NCBI Database Download Module

This module provides functionality for downloading and managing NCBI BLAST databases, specifically the core nucleotide (nt) database.

Features

  • Automatic detection of BLASTDB environment variable

  • Fallback to ~/blastdb directory if BLASTDB is not set

  • Downloads core_nt.* files from NCBI FTP server

  • Verifies MD5 checksums for data integrity

  • Automatic extraction of tar.gz files

  • Security features to prevent path traversal attacks

  • Configurable logging output

Quick Start

Basic Usage

from eplace_lib.ncbi_download import setup_ncbi_database

# Download and setup the database
success, message = setup_ncbi_database()
print(f"Success: {success}")
print(f"Message: {message}")

Check if Database Exists

from eplace_lib.ncbi_download import NCBIDownloader

downloader = NCBIDownloader()
db_dir = downloader.get_blastdb_directory()
exists = downloader.check_database_exists()
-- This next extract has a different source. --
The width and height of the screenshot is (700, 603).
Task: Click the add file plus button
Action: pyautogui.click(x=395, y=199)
print(f"BLASTDB directory: {db_dir}")
print(f"Database exists: {exists}")

Force Redownload

from eplace_lib.ncbi_download import setup_ncbi_database

# Force redownload even if database exists
success, message = setup_ncbi_database(force_download=True)

Disable Verbose Output

from eplace_lib.ncbi_download import setup_ncbi_database

# Download without progress messages
success, message = setup_ncbi_database(verbose=False)

BLASTDB Environment Variable

The module checks for the BLASTDB environment variable:

  • If set and points to a valid directory, uses that location

  • If not set or invalid, creates and uses ~/blastdb

Setting BLASTDB

# In bash
export BLASTDB=/path/to/your/blastdb

# Or in Python
import os
os.environ['BLASTDB'] = '/path/to/your/blastdb'

Advanced Usage

from eplace_lib.ncbi_download import NCBIDownloader

downloader = NCBIDownloader()

# Get database directory
db_dir = downloader.get_blastdb_directory()
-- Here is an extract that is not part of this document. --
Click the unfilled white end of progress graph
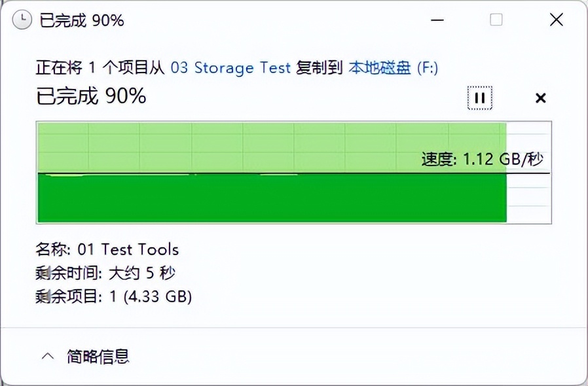 528,196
# Get list of available files from NCBI
files = downloader.get_available_files()

# Download a specific file
downloader.download_file('core_nt.00.tar.gz', db_dir)

# Verify MD5 checksum
downloader.verify_md5(tar_path, md5_path)

# Extract tarball
downloader.extract_tarball(tar_path, db_dir)

Security

The module includes security features to prevent path traversal attacks:

  • Filename validation in download_file()

  • Path validation before extraction in extract_tarball()

  • Safe extraction that validates all member paths

Requirements

Uses Python standard library modules only:

  • os

  • hashlib

  • tarfile

  • logging

  • pathlib

  • urllib.request

No external dependencies required.

Examples

See examples/download_ncbi_example.py for comprehensive usage examples.

Testing

Run the test suite:

pytest tests/test_ncbi_download.py -v

Note

The NCBI core_nt database is large (hundreds of GB). Ensure you have sufficient disk space and bandwidth before downloading.